The Bucs want the land for weekday practices. Others want Hillsborough County to buy and preserve it.
By RYAN MEEHAN, Times Staff Writer
© St. Petersburg Times
published July 31, 2002
TAMPA -- To preservationists, it's 70 acres of quiet, unspoiled woods.
But to the Tampa Bay Buccaneers, it may soon be a great spot to run, pass and kick.
The team wants to build a training facility at the site on Morris Bridge Road in north Hillsborough. But opponents say it's a valuable piece of nature well worth preserving.
"We're just trying to keep this area intact," said Hadrian Alegarbes, a nature tour guide and opponent of the training camp.
Attorney John Grandhoff, representing the Bucs, wants to purchase the land from its private owners for $3.5-million. The team would use it for practice sessions on weekdays before home games. The facility could open as early as next year.
In an attempt to protect the property, Alegarbes recently nominated it for purchase by the county's Environmental Land Acquisition and Protection Program, which would maintain it as a nature preserve.
But that could take more than a year. And the owners of the property would likely lose millions in the deal because the government typically pays only the appraised value of the land, not its market value.
The property is owned by Gail Benton, who declined comment when reached by phone, and Elaine Aldridge, who did not return repeated phone calls.
The site is currently zoned agricultural/rural, which limits its development to one house per 5 acres. But a zoning hearing master will be asked to change the classification next month, which would allow the Bucs to build parking lots, three fields and several buildings.
The property is almost completely surrounded by conservation lands owned by the Southwest Florida Water Management District. The county's land development code says public lands "shall be protected from any adjacent development" that could be potentially threatening to its environment.
Some think such threats exist.
In a June 27 letter, Swiftmud land use manager Colleen Kruk noted that the water district conducts prescribed fires seasonally in the land surrounding the site. Although neighbors are usually notified, she said, that isn't always possible.
Kruk also expressed concerns about six 70-foot-tall lights planned for the three practice fields.
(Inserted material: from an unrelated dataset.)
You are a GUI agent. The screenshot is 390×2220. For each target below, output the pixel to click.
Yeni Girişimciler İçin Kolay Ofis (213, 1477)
She said birds sometimes fly into them and die; moreover, when the lights are on at night, animals get confused because many of their behaviors are dictated by changes in daylight. Animals, she said, could abandon the area.
That's a moot point, said Bucs spokesman Jeff Kamis.
The Bucs do not practice at night during the season, he said. And during an average summer training camp stint, the team uses lights about two times.
The Bucs have held summer training camp at the University of Tampa since 1987. But the school is undergoing renovations this year and couldn't accommodate the team.
The Bucs now are training at Disney's Wide World of Sports Complex in Orlando. It's unclear if the Bucs will use the proposed training facility for summer camp, Kamis said.
Also unclear is the significance of the land to the animals that live there. Both Grandhoff and the county have sent out environmental scientists to survey it.
Grandhoff says the land is nothing but an old orange grove.
Bernie Kaiser, environmental scientist for Hillsborough County's Department of Planning and Growth Management, says the land could include "essential wildlife habitat." That means it might contain an animal population that couldn't sustain itself if the site was built.
Kaiser gave an example.
"If there are 30 gopher tortoises on the Bucs site and 10 on the Swiftmud (land surrounding it), then there could be a problem," he said.
But the study conducted by Grandhoff's consultant indicate just the opposite of Kaiser's hypothesis.
Forty-two gopher tortoises were found on the site and more than 190 are estimated to live on adjacent land owned by Swiftmud. The report concludes that construction of the site would not jeopardize the tortoises' viable population and wouldn't violate county code.
Kaiser isn't as optimistic. He said it is possible some tortoises that inhabit the land will die if the facility is built.
Only one other species, the Sherman's fox squirrel, was found on the property. But there were only two of them, and their nests were located off-site, according to the report.
Even if the Bucs do build, both sides can find common ground, Kaiser said. But it will take extra work.
"There might have to be some adaptation on the human side," Kaiser said. "That means not dumping chemicals and herbicides on the fields, and watching out for tortoises."
Louis Hellman regularly rides his bike on a trail that runs through the plot of land and isn't happy that it could soon be taken over. But he has lived in Tampa since the 1960s and has seen this happen before.
"Hey, you can't fight the Bucs," he said.